OLYMPIA – The state House of Representatives voted 85-12 on a bill that would ban the expansion of an Immigration Customs Enforcement detention center in Tacoma.
House Bill 2640 asserts that the privately owned building, used to detain individuals and hold them in custody under the process of law, is not an “essential” public facility and therefore not included under the Growth Management Act.
The bill’s prime sponsor, Rep. Jake Fey, D-Tacoma, said this bill is about local government authority as it relates to land use.
Steve Victor, deputy city attorney for Tacoma, testified to the House Environment & Energy Committee in favor of the bill. Victor said the detention center is poorly located in a busy maritime port district and is also in a seismic zone next to hazardous material production facilities.
Fey said the facility “is of substantial consequence to the city to be able to provide public safety services” due to the limited access of its location.
Joan Mell, attorney for GEO Group, which owns the building and holds a contract with ICE to detain people in the facility, testified against the bill on the basis that it may have unintended consequences.
Mell said this kind of land-use matter is typically directed to the judicial process structured by the Growth Management Act. She said this would be the first time a legislative body tried to assert that a facility is non-essential to the public.

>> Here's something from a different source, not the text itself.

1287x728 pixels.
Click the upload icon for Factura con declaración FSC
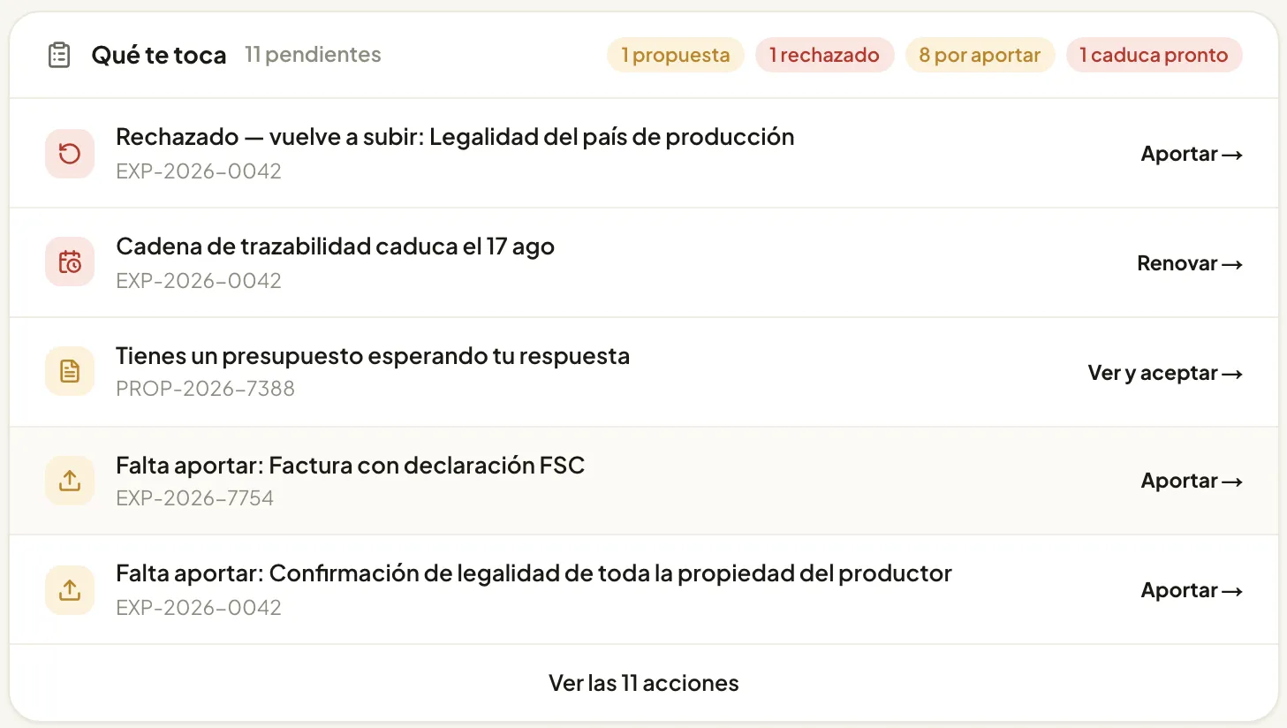(70, 481)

Victor said the Growth Management Act has historically extended protections to facilities deemed essential to the public such as airports, solid waste facilities, mental health facilities and parks, but never a privately owned detention center.
If passed, the bill would not stop the current functions of the ICE facility, but it would stop any growth or expansion of the building capacity.
Victor said the current capacity of the building is around 1,600 people.
The bill’s companion is currently moving through the Senate.
Cameron Sheppard is a reporter with the WNPA News Service.